A idade digital em que vivemos baralhou esta nossa certeza, já que, como bem sabemos, passou a ser possível fabricar vozes por meios informáticos. Mas a criatividade de Disney enraíza-se ainda num tempo histórico em que o cinema preserva a memória muito próxima da (sua) passagem do mudo para o sonoro: criar uma voz para Mickey era, por paradoxal ironia, uma maneira de superar a “insuficiência” expressiva da imagem.
No dizer de Roland Barthes (1915-1980), a voz distingue-se por um “grão” — para uma antologia de entrevistas, dadas sobretudo a propósito dos seus livros, Barthes escolheu mesmo o título O Grão da Voz (primeira edição portuguesa: Edições 70, 1982). A escolha de uma palavra proveniente do mundo da fotografia — o “grão” fotográfico como algo que define o jogo de precisão e artifício da própria imagem — é duplamente sugestiva: sinaliza a indestrutível relação dos sons da fala com a irredutibilidade de algum corpo, ao mesmo tempo que nos permite perceber que a percepção da imagem desse corpo é, em parte significativa, uma relação pontuada, porventura estruturada, pela escuta desses mesmos sons.

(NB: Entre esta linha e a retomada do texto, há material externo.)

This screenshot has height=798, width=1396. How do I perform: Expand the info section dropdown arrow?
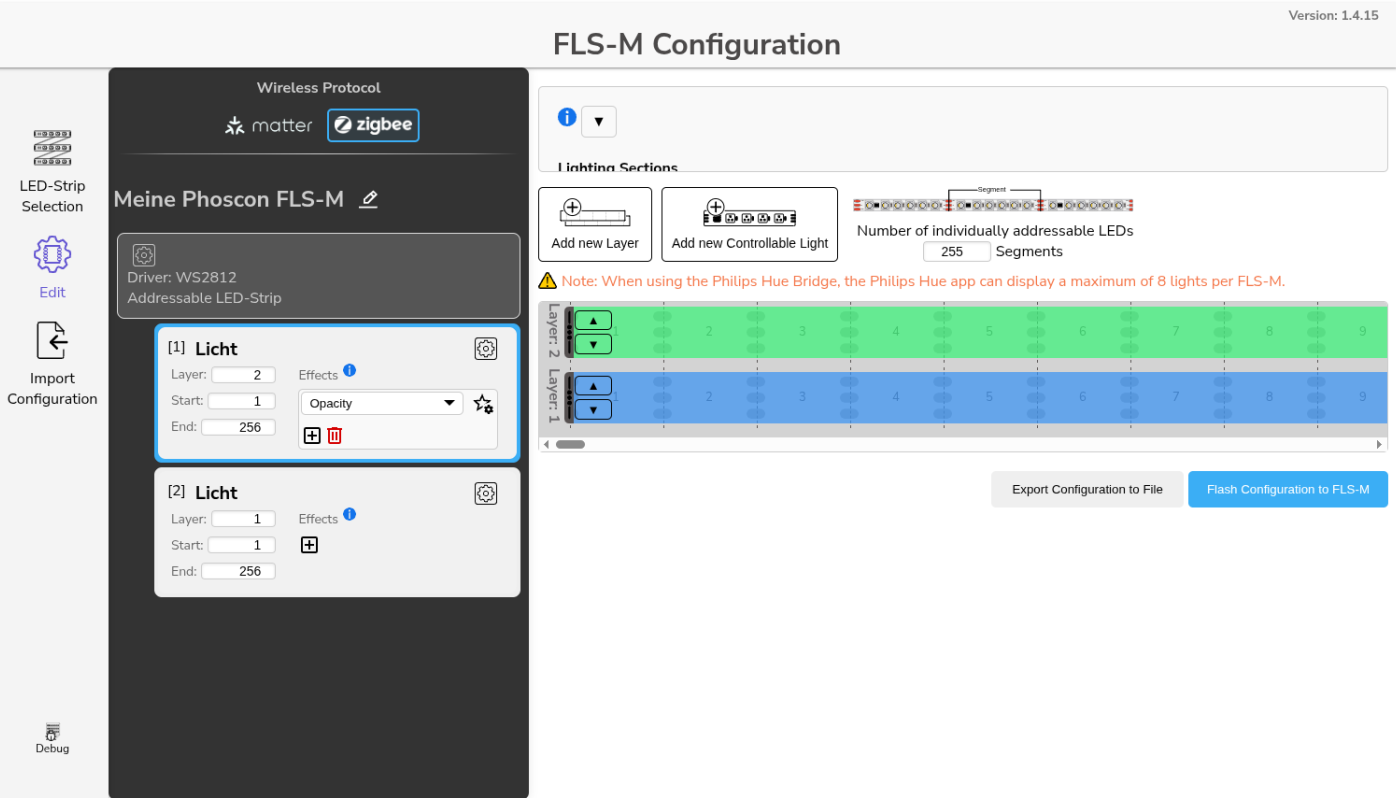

Tudo se passa como se, para Walt Disney, Mickey tivesse existido como derradeira mensagem da infância, da impossibilidade do seu regresso. Quando o observamos ao lado de Bletcher, não sentimos que o adulto queira fingir-se criança. Na contenção dos seus gestos, sublinhada pela assumida “falsidade” da voz, Disney protagoniza uma mensagem comovente, afinal estranha ao discurso oficial do seu império: a infância não é um paraíso imobilizado no tempo; quando procuramos a pureza da sua abstracção, atribuindo-lhe uma voz, isso quer dizer que já a perdemos.